Ülke olarak genç bir nüfusa sahip olmakla övünüyoruz. Bu
övünmede haklılık payımız da vardır, ancak sahip olduğumuz çocuk ve
genç nüfusa sahip çıktığımızı söyleyemeyiz. Bunu görmek için eğitim
sistemine bakmak kâfidir.
Türkiye İstatistik Kurumu’nun açıkladığı rakamlara göre Türkiye
nüfusu 2014 yılı sonu itibariyle 77 milyon 695 bin 904 iken çocuk
nüfus ise 22 milyon 838 bin 482 oldu.
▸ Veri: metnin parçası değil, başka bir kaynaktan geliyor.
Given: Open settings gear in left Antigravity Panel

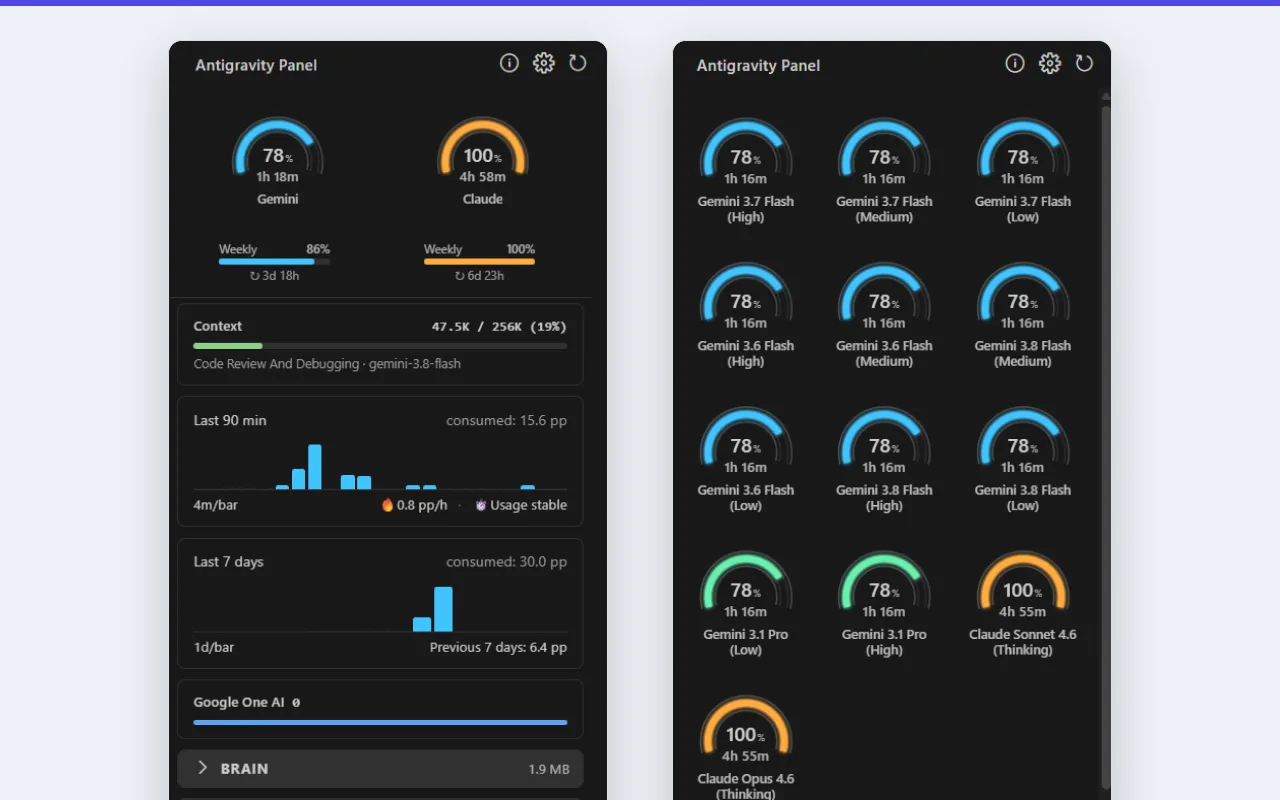Looking at the screenshot, I should tap(544, 64).
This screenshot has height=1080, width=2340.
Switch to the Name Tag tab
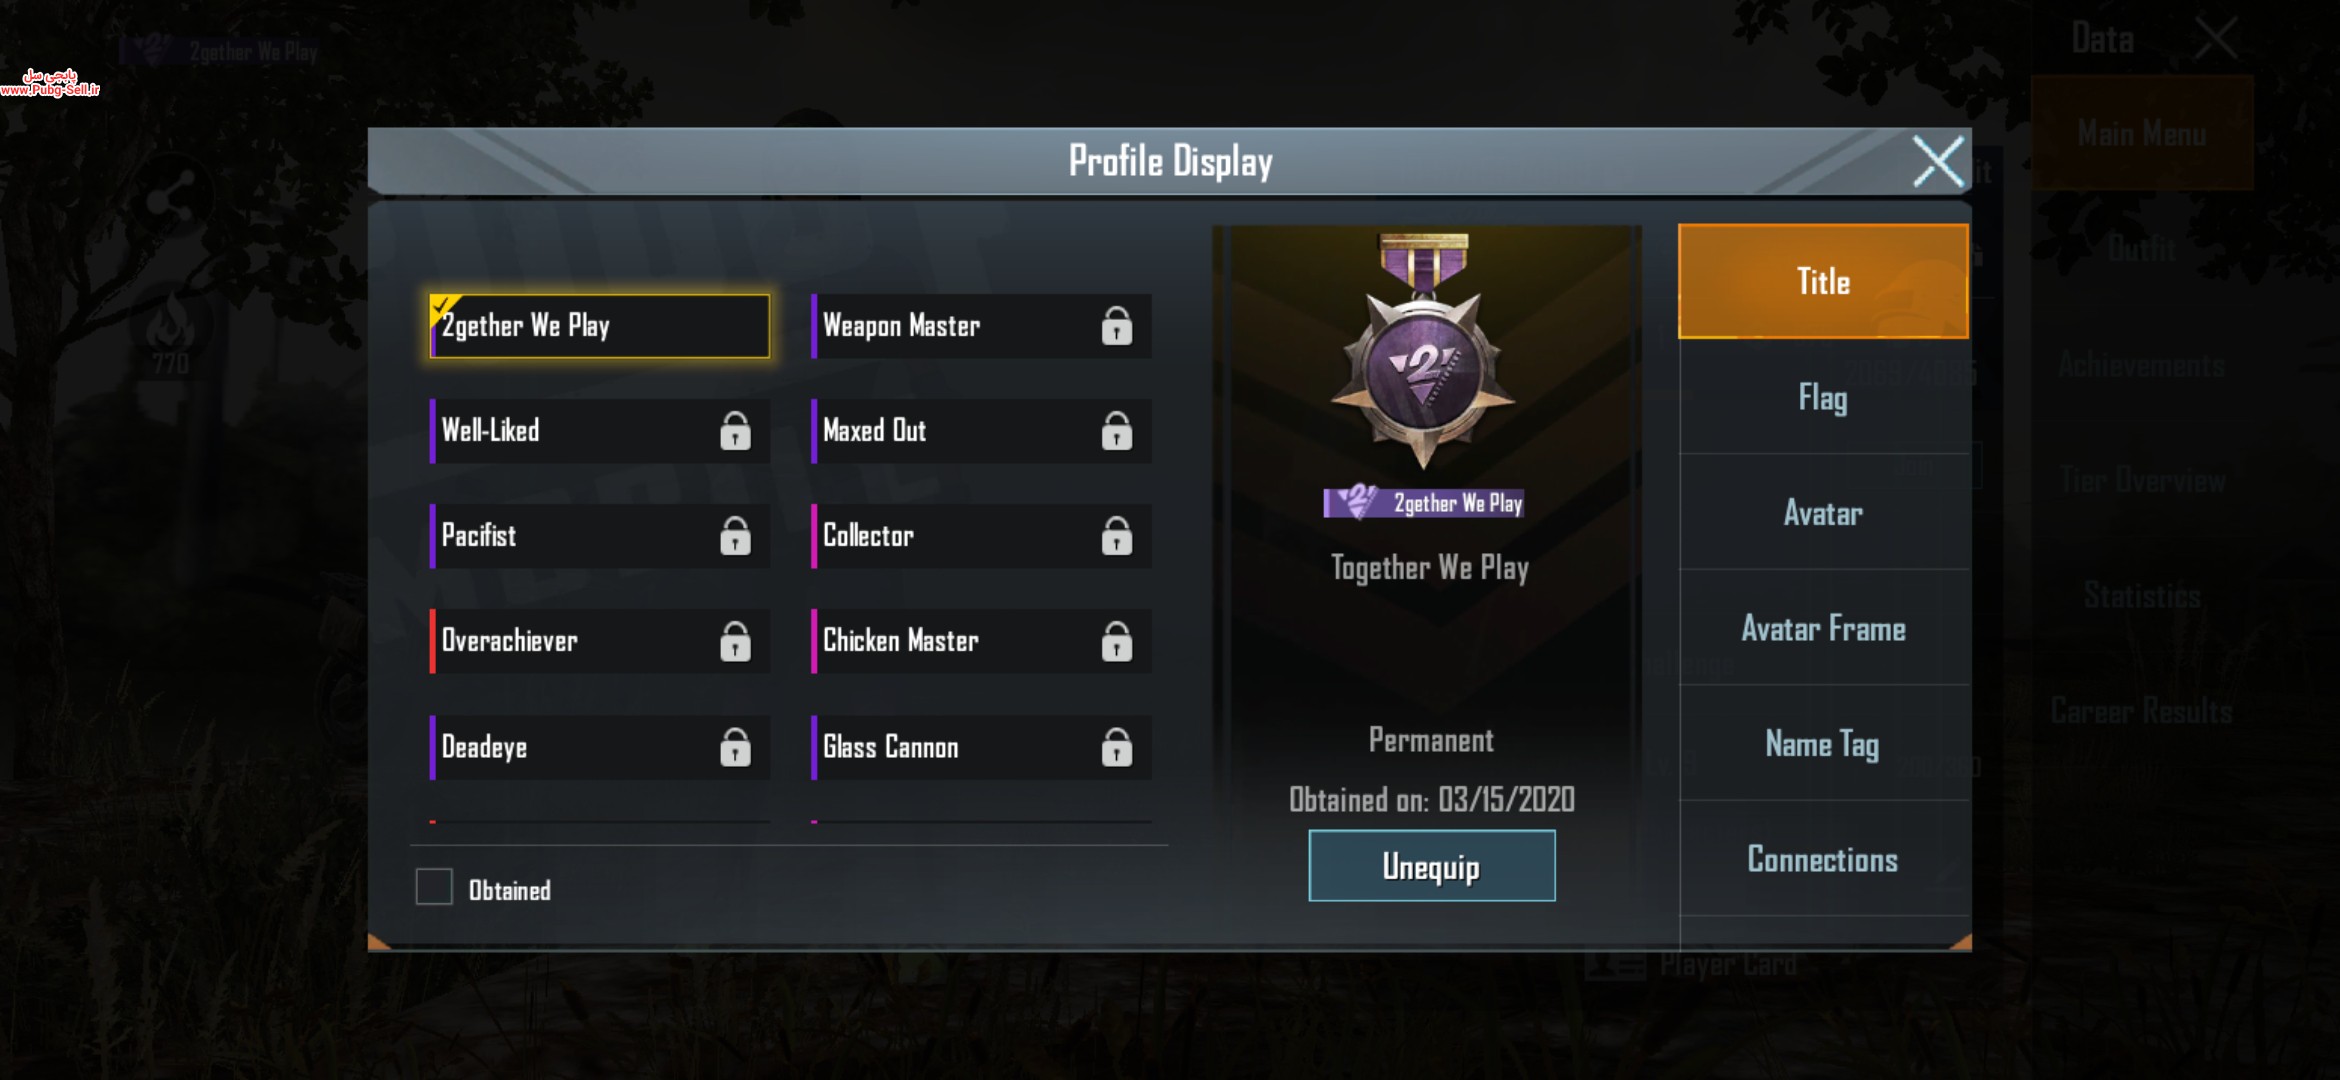click(x=1823, y=744)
Birleşmiş Milletler tanımına
göre 0-17 yaş grubunu ihtiva eden çocuk nüfus, 1935 yılında toplam
nüfusun % 45’ini oluştururken 2014 yılında toplam nüfusun %
29,4’ünü oluşturdu.
10 milyon nüfuslu ülkeler kendilerini ‘büyük’ kabul ederken, Türkiye’de 18 yaş altı 22 milyon çocuk ve genç nüfusun olması elbette övülmeyi hak ettirir. Ancak her zaman ifade edilmeye çalışıldığı üzere, asıl mesele sahip olduğumuz bu genç nüfusu iyi eğitebilmek, onları ‘tuzak’lardan koruyabilmek ve geleceğe umutla bakabilmektir.
Genç nüfusa sahip olmakla ne kadar övünüyorsak, onları ‘tuzak’lardan koruyamadığımız için de o kadar dövünmeliyiz. Yine TÜİK’in rakamlarına göre çocukların ve gençlerin suç işleme nisbetleri hızla artıyor.